Observation of TNF-α, IL-10 and HB-EGF gene expression by peripheral blood CD14+ mononuclear cells: a case of guttate psoriatic patient

Abstract

Introduction: Guttate is a type of psoriasis in which patients are sensitive to Streptococcus pneumoniae throughout innate immune responses. During the inflammation, tumour necrosis factor alpha (TNF-α), a well-known pro-inflammatory cytokine, is expressed; meanwhile interleukin 10 (IL-10) and heparin-binding EGF-like growth factor (HB-EGF), which are capable of inhibiting transcription of the TNF-α gene, are also prominent.

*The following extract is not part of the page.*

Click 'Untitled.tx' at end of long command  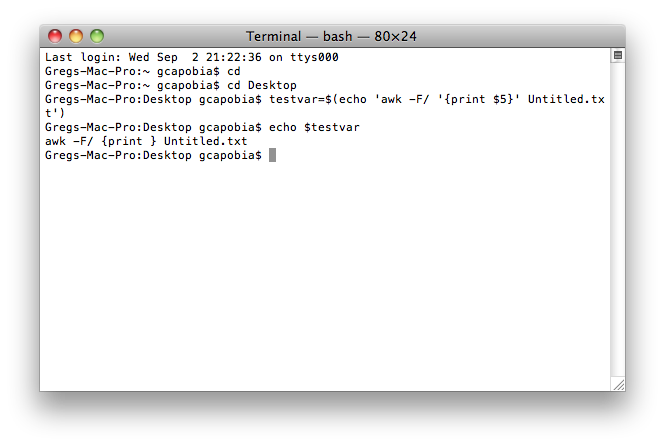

Furthermore, HB-EGF only impacts fibroblasts and keratinocytes which promote psoriatic lesions. In this study, we looked for differences of TNF-α, IL-10 and HB-EGF expression between a psoriatic patient and a non-psoriatic relative. Methods: To achieve our target, peripheral blood mononuclear cells (PBMCs) expressing LPS receptors or CD14 (CD14+ cells) derived from a guttate patient, and the donor’s father (without psoriatic symptoms), were activated for 7 days by a lysate of Streptococcus pneumoniae for 24 hours before being harvested. Results: Results showed detectable mRNAs of TNF-α, IL-10 and HB-EGF from isolated CD14+ cells of guttate patient were more intensive expression than the non-psoriatic one at 24 hours after engaging the bacterial components. In addition, transcription of HB-EGF gene from the guttate patient was maintained over 168 hours, while its mRNA level from the non-psoriatic volunteer was only expressed within 24 hours. Conclusion: Finally, in initial results of inflammatory effects between strains, the Streptococcal lysate was seen to have stronger immune responses than the Staphylococcal lysate on the immune cells of the guttate psoriasis.